Die Antwort ist zunächst ein Name: Jesus aus Nazareth. Die Herkunfts­angabe ersetzte damals den Familien­namen; wir könnten ihn auch Jesus Nazarenus nennen. Aber ein Name beantwortet die Frage nicht wirklich. Ein Name würde nur helfen, wenn man über die betreffende Person schon vorher viel erfahren hat und nun bestätigt bekommt: Das ist er! Aber nun enthält die Auskunft der jubelnden Jüngerschar ja mehr als den Namen, sie enthält auch noch eine Art Berufs­bezeich­nung: Er ist ein Prophet. Ein Prophet, das wusste damals jedes Kind, ist jemand, der Botschaften direkt von Gott empfängt und den Auftrag hat, sie anderen Menschen weiter­zusagen. Genau das hatte Jesus Nazarenus bis dahin getan: Bereits seit drei Jahren predigte er das, was er von seinem himmlischen Vater gehört hatte. Und zum Zeichen dafür, dass er kein Betrüger war, sondern wirklich in Gottes Auftrag kam, tat er erstaun­liche Wunder und heilte viele Kranke. Der Prophet Jesus Nazarenus war es also, der da wie ein König in Jerusalem einzog.

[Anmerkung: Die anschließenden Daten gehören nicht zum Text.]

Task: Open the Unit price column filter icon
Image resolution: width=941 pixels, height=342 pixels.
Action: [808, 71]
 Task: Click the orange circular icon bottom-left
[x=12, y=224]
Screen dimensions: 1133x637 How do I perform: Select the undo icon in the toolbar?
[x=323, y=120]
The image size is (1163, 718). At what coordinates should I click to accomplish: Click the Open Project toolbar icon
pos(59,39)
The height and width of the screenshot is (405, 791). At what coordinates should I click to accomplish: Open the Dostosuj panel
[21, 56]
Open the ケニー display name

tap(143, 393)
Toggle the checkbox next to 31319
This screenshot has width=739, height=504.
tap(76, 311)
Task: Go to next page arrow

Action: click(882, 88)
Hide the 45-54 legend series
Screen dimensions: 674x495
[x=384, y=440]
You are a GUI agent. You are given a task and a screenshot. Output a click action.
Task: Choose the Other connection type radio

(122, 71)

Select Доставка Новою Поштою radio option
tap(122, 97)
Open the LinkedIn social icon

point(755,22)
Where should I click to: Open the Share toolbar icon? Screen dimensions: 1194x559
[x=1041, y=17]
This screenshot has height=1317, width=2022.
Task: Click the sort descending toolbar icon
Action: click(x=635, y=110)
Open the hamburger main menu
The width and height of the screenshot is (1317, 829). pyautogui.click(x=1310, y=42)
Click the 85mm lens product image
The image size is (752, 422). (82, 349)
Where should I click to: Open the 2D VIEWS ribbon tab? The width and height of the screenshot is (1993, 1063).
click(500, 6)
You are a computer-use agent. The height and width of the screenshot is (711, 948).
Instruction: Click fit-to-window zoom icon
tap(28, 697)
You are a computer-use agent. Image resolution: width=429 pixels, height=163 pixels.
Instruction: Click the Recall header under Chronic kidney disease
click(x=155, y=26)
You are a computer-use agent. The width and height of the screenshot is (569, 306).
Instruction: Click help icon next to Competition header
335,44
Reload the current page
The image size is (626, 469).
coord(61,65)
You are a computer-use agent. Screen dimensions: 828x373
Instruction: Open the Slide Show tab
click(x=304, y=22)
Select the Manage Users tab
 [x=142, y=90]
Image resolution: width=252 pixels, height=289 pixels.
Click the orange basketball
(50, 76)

Aber damit ist die Frage keineswegs erschöpfend be­antwortet. Vielmehr stellt sich immer wieder diese Frage, und sie stellt sich für alle Menschen: Wer ist dieser Jesus? Wer hat da vor zweitausend Jahren einen so tiefen Eindruck hinter­lassen, dass noch heute Menschen überall von ihm sprechen? Wer ist dieser Jesus, dass es einer Hand voll ver­schreckter Jünger gelang, unzählige Menschen davon zu überzeugen, dass er auferstanden ist und lebt? Wer ist dieser Jesus, dass unzählige Menschen trotz Folter bis hin zu einem gewaltsamen Tod nicht davon abließen, sich zu ihm zu bekennen? Wer ist dieser Jesus, dass der Tag seiner Auf­erstehung von den Toten heute weltweit ein offzieller wöchent­licher Feiertag ist – der Sonntag nämlich? Wer ist dieser Jesus, dass es in Europa und darüber hinaus in vielen anderen Ländern keine Stadt und kaum ein Dorf gibt, wo nicht Gottes­häuser stehen, die ihm geweiht sind? Wer ist dieser Jesus, dass er anderthalb Jahr­tausende lang die Kultur und Wissen­schaft des Abendlandes be­herrschte? Wer ist dieser Jesus, dass sich heute zwei Milliarden Menschen zu ihm bekennen? Wer ist dieser Jesus, dass viele Muslime im Iran unter Lebens­gefahr ihre bisherige Religion aufgeben, an Jesus zu glauben anfangen, ins Ausland fliehen und sich taufen lassen? Wer ist dieser Jesus, dass sein Marken­zeichen, das Kreuz, zum erfolg­reichsten Symbol der Welt geworden ist?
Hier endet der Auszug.